Dataset records Start Marker
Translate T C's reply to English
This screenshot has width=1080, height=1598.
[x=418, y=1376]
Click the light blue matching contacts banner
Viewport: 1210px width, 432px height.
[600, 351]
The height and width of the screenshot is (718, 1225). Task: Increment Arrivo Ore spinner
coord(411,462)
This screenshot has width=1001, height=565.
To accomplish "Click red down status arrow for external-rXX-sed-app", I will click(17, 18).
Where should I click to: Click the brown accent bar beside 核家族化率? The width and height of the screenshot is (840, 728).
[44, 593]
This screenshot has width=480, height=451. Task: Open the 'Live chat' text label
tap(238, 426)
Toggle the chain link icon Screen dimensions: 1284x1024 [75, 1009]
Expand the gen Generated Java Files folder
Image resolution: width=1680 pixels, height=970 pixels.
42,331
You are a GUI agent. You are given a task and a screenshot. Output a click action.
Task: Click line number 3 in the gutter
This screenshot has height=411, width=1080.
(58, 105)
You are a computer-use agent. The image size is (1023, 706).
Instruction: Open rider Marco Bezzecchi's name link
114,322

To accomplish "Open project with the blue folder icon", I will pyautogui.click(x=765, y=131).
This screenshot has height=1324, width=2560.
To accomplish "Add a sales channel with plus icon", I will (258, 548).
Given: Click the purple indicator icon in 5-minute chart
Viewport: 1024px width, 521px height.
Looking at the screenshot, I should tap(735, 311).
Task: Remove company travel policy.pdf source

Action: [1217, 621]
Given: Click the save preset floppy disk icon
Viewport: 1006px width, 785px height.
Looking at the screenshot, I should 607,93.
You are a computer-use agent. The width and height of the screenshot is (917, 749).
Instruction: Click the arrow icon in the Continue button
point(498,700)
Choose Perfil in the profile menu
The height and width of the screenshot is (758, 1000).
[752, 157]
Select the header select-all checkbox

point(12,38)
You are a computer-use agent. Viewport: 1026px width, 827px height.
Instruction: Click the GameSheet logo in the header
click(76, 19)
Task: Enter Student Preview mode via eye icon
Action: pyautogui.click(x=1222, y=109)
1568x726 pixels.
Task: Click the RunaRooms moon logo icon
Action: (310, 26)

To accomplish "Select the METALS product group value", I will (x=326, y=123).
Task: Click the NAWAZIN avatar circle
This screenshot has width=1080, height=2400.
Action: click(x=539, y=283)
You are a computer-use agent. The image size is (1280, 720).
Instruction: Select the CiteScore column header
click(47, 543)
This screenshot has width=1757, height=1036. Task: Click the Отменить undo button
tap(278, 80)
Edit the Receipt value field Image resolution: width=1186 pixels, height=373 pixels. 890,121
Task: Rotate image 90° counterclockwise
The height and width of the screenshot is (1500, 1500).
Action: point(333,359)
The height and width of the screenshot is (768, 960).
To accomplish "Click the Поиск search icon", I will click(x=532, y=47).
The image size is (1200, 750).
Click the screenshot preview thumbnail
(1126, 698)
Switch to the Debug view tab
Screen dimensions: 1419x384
Dataset records End Marker
▶ Task to carry out
Search the data for the word "with" and copy each line where it appears.

▶ Response
To accomplish "Open project with the blue folder icon", I will pyautogui.click(x=765, y=131).
To accomplish "Add a sales channel with plus icon", I will (258, 548).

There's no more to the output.